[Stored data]
::::

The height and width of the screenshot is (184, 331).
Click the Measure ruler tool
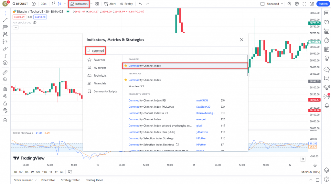pyautogui.click(x=5, y=72)
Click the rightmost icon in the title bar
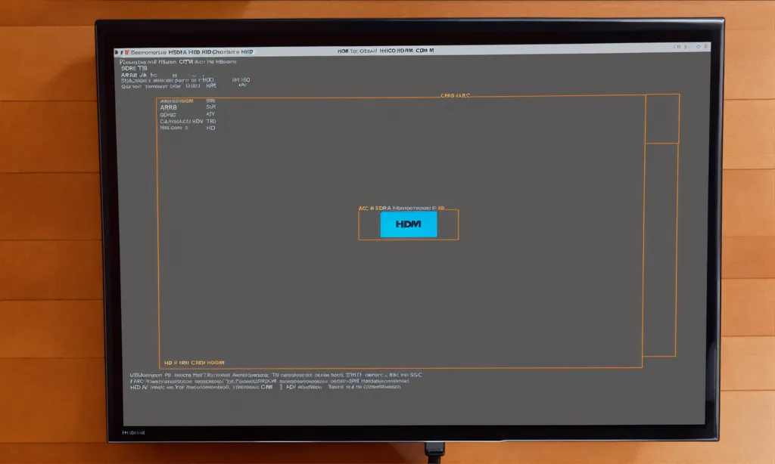 [703, 48]

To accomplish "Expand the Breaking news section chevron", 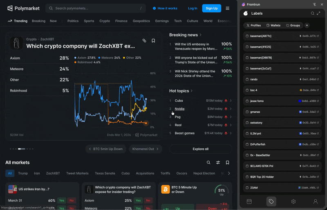I will 200,35.
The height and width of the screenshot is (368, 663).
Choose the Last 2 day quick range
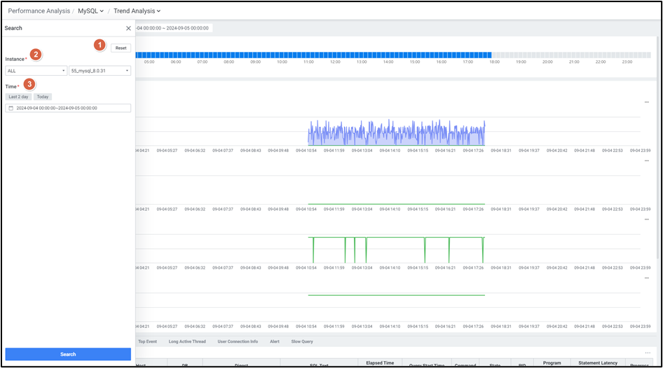click(x=19, y=97)
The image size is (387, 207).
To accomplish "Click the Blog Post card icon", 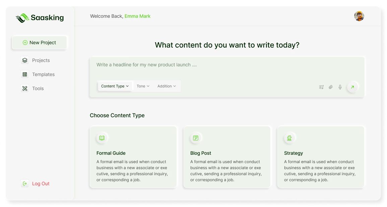I will 196,138.
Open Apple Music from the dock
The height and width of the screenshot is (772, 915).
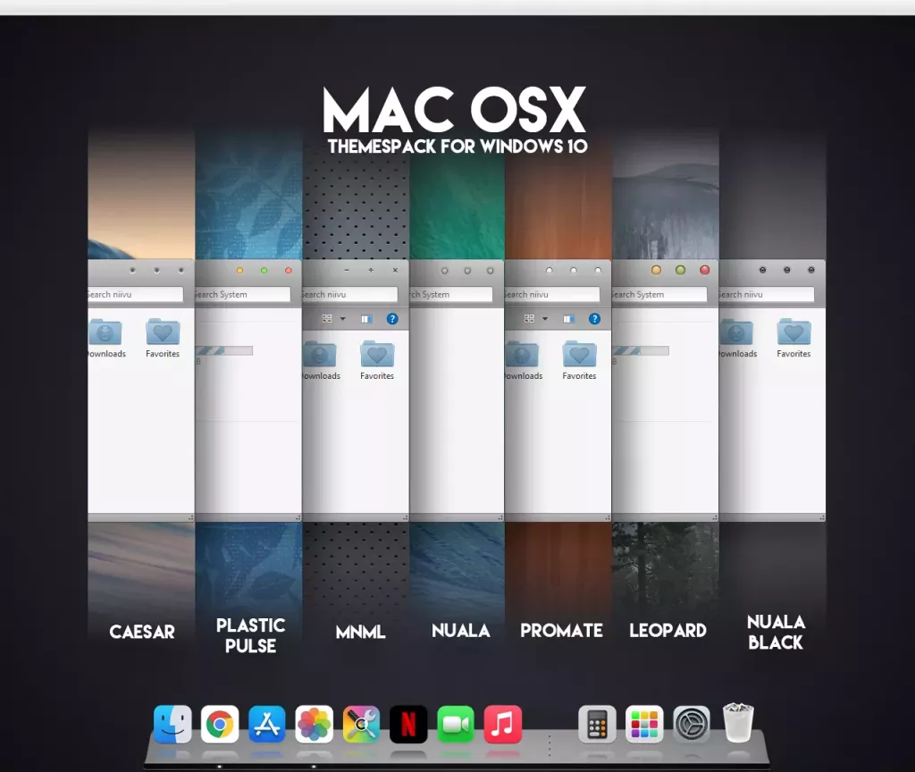502,724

::::

== WORK ITEM ==
Only the lines from the one containing "Open Apple Music from the dock" through the last line of the data above, both included, belong in the reply, each restated exactly and without pictures.

== WRITTEN ANSWER ==
Open Apple Music from the dock
The height and width of the screenshot is (772, 915).
502,724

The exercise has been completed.